The approval comes with some restrictions, including a requirement that Vivus conduct 10 post-marketing studies, one of which will gauge heart safety, a risk that has stalked the category since before the fen-phen debacle. Qsymia is also subject to a REMS program that requires patients follow a two-step titration process: doctors will prescribe a low-dose version of the drug and assess patients after 12 weeks and will either put patients on a higher dose of the drug for 12 more weeks or discontinue use based on weight loss. Doctors will then assess higher-dose patients after another 12 weeks and will discontinue treatment if patients fail to lose at least 5% of their body weight.The FDA’s consumer updates page notes that patients should not quit cold turkey, but taper off the drug.

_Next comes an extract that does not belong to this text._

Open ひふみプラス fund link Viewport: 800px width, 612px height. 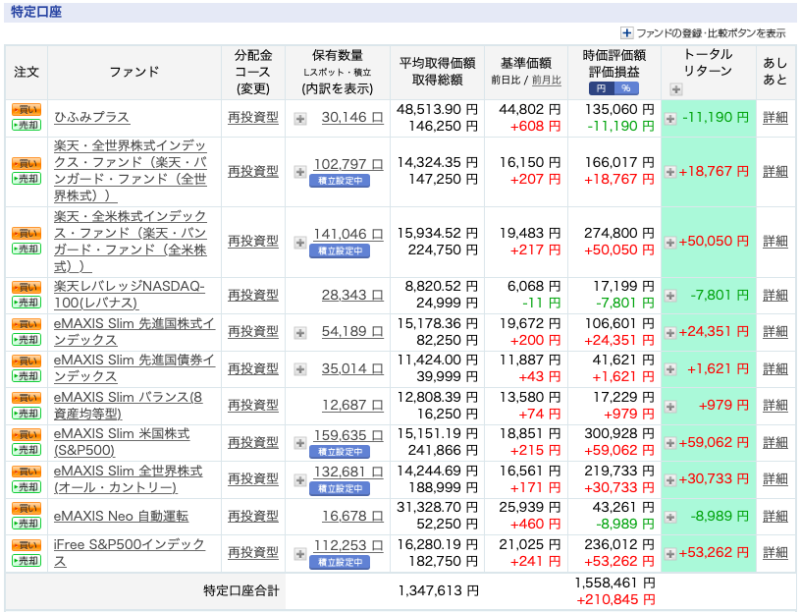pyautogui.click(x=92, y=117)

There are also rules regarding patients. Qsymia candidates have to meet one of two criteria: they must have a BMI of at least 30, or have a BMI of at least 27 that is accompanied by at least one weight-related condition such as high blood pressure or type 2 diabetes. Women will also be required to take monthly pregnancy tests and are urged to use contraception, because the drug has been linked to an increased risk of children being born with cleft palates. FDA indicates that REMS will also mean some study time for prescribers so they understand the drug’s risks.
Tuesday’s approval is a watershed moment of sorts – the FDA has added two new drugs to encourage weight loss and Orexigen has another contender, Contrave, in the works. The category’s familiar risks – heart damage and abuse by people who shouldn’t be taking the drug — continue to surface in FDA advisory panel discussions. What’s changed, however, is how the agency and its advisers think about weight and its treatments. The result is a considerable weighting of the drugs’ inherent risks versus the benefits of potentially reducing the health problems associated with being too heavy, such as diabetes (which the CDC has declared an epidemic), cancer and high blood pressure, among others.
CEO Leland Wilson told listeners on Wednesday’s conference call that this time things are different. “We’re going to have a very controlled and managed launch for the product that will ensure it is used appropriately,” he said, adding that “in the past there has been inappropriate use of weight loss drugs and that’s not going to be the case.”
Like Arena’s twice-daily Belviq, Vivus’ Qsymia is not a quick fix patients can start and stop. Both drugs are cornerstones of an overall weight loss strategy that requires patients modify their eating habits, exercise, and keep taking the drug.
Executives said the company has no immediate plans for DTC advertising, and told an analyst that it doesn’t see social media as part of its upcoming strategy.
“Our challenge now is moving from the development aspects to the regulatory approval aspects to the marketing challenge,” said Wilson. “To me, this is the fun part. So we have added quite a few people to the commercial side of the company at this point. Obviously, that changes the character of the company.”
Jefferies analyst Thomas Wei said in a research note Wednesday that the patient and doctor requirements are minor barriers and estimated sales will hit $3.6 billion by 2019.